Warning: shoddy prophylactics in high-yield market
Investors feel better when risky bonds come with flak jackets. Drive-by deals, so named for skipping over the conventional road-show route in favor of a one-day turnaround, don’t give investors much time to ensure they’re protected. Shoddier bondholder provisions in a slew of recent, often rushed, deals indicate many are not.
MetroPCS is a case in point. The cellphone service provider secured itself considerably more leeway than other similar borrowers in a hastily arranged $1 billion sale last week. To ensure they’re paid back, bond holders like to restrict a heavily indebted company’s spending, investment and borrowing. As a general rule, high-yield issuers have been able to tap only about 5 percent of their available assets, according to Moody’s Investors Service median estimate. MetroPCS was granted access to close to 30 percent.

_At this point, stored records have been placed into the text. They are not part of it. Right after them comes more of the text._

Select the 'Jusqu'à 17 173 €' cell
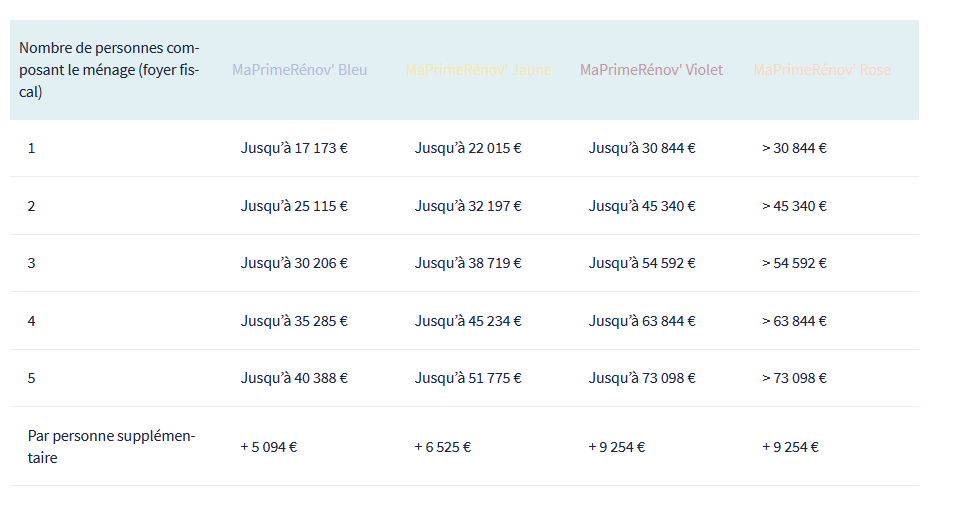 tap(294, 148)
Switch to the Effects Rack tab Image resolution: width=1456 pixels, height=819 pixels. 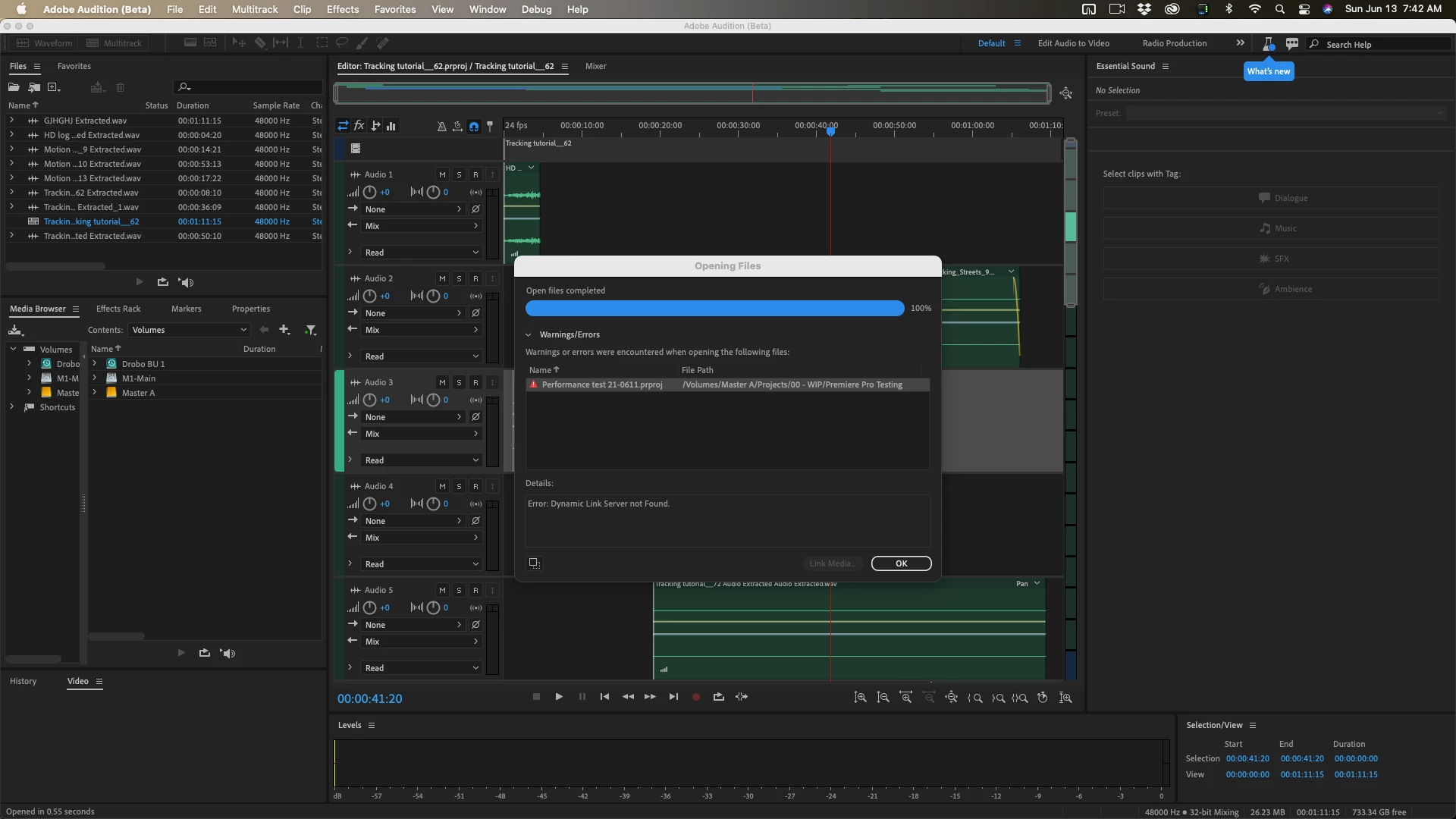[118, 309]
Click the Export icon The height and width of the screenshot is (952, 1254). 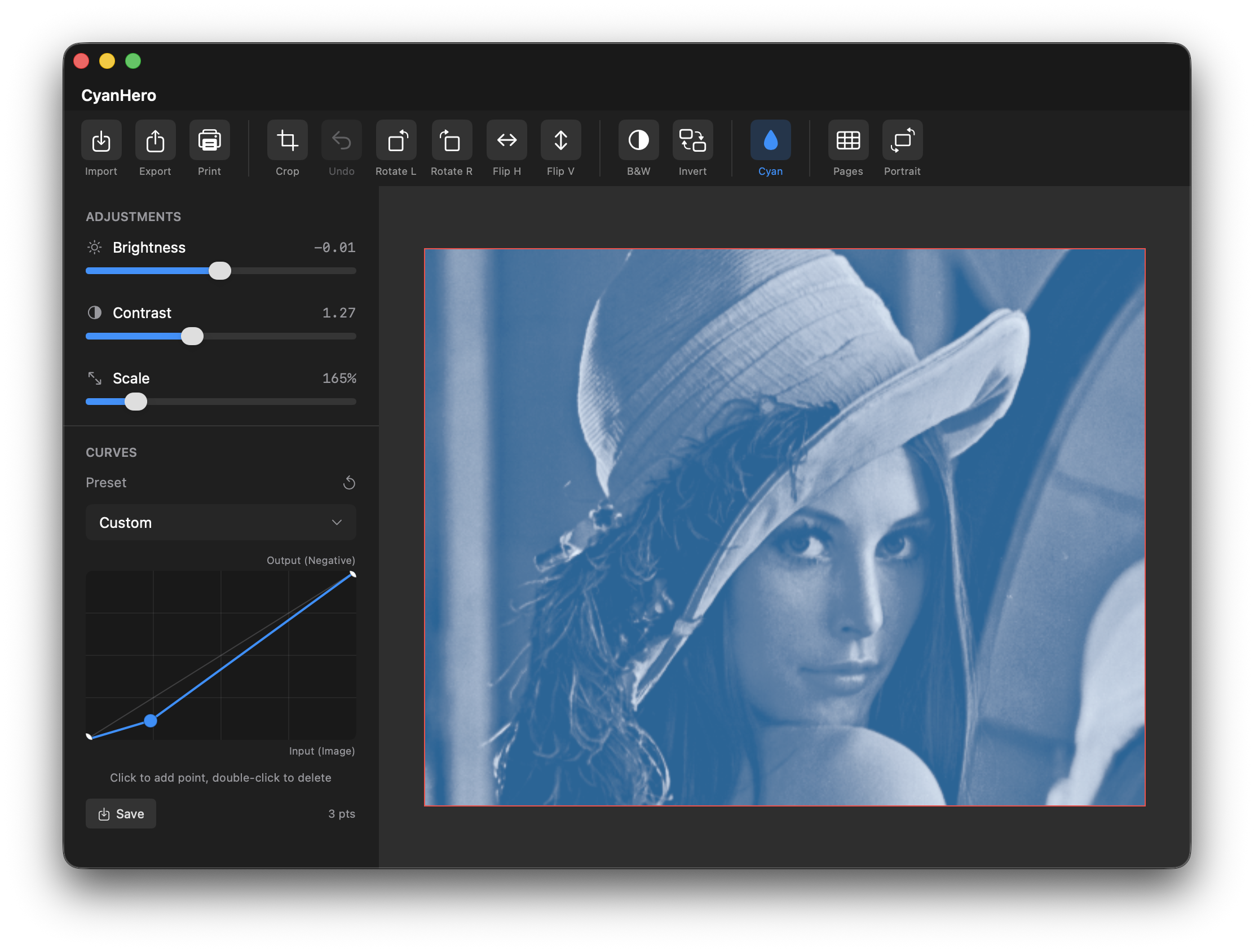pos(154,140)
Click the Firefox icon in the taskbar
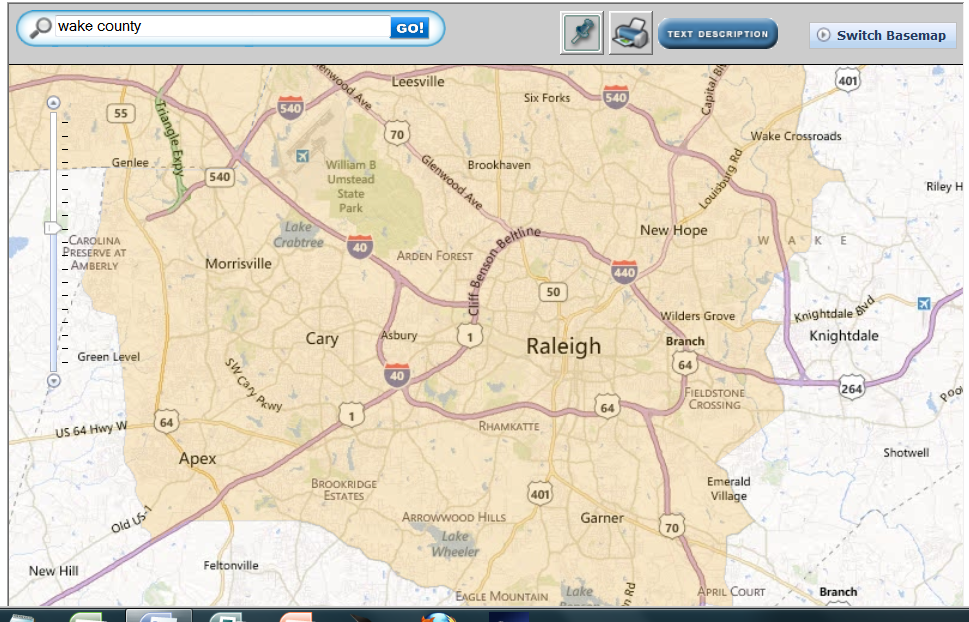 [x=438, y=616]
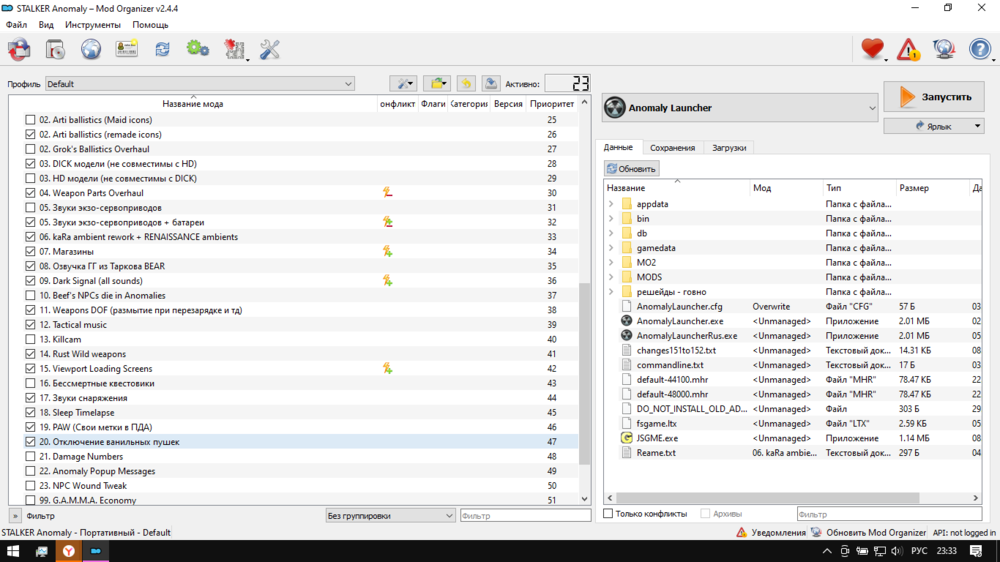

It gets worse. MGM Resorts, the casino operator, and Tenet Healthcare, the hospital operator, represent the worst credit available. Each is rated Caa1 from Moody’s. Covenant-lite deals are nothing new, yet both still-recovering companies managed to arrange debt with the more lenient provisions reserved for those with far less risk of missing payments.
Of course, most of the money being raised in high-yield markets these days is to refinance existing debt. And such balance sheet management is healthy, especially when rock-bottom interest rates make capital cheaper. Yet issuers are taking advantage of the fast and furious race for yield to weaken covenant language wherever possible.
The Federal Reserve’s commitment to low interest rates means there will probably be more opportunities. With corporate defaults slowing and investors craving better returns than the shrunken yield on U.S. debt, few will have the stomach to miss out. Junk bonds have generated around 15 percent this year against barely 1 percent on a five-year Treasury note.
Still, investors should beware how creative the bond engineers are getting. They’ve already wheeled out the “springing lien,” which sounds like it just might bounce right back into buyers’ faces. Momentive Performance Materials included the provision in a $635 million offering. Instead of providing collateral upfront, the specialty chemicals maker will provide it at some later date — when it is finished being pledged to other debt holders. When promises replace secured holdings, it’s surely time for better armor.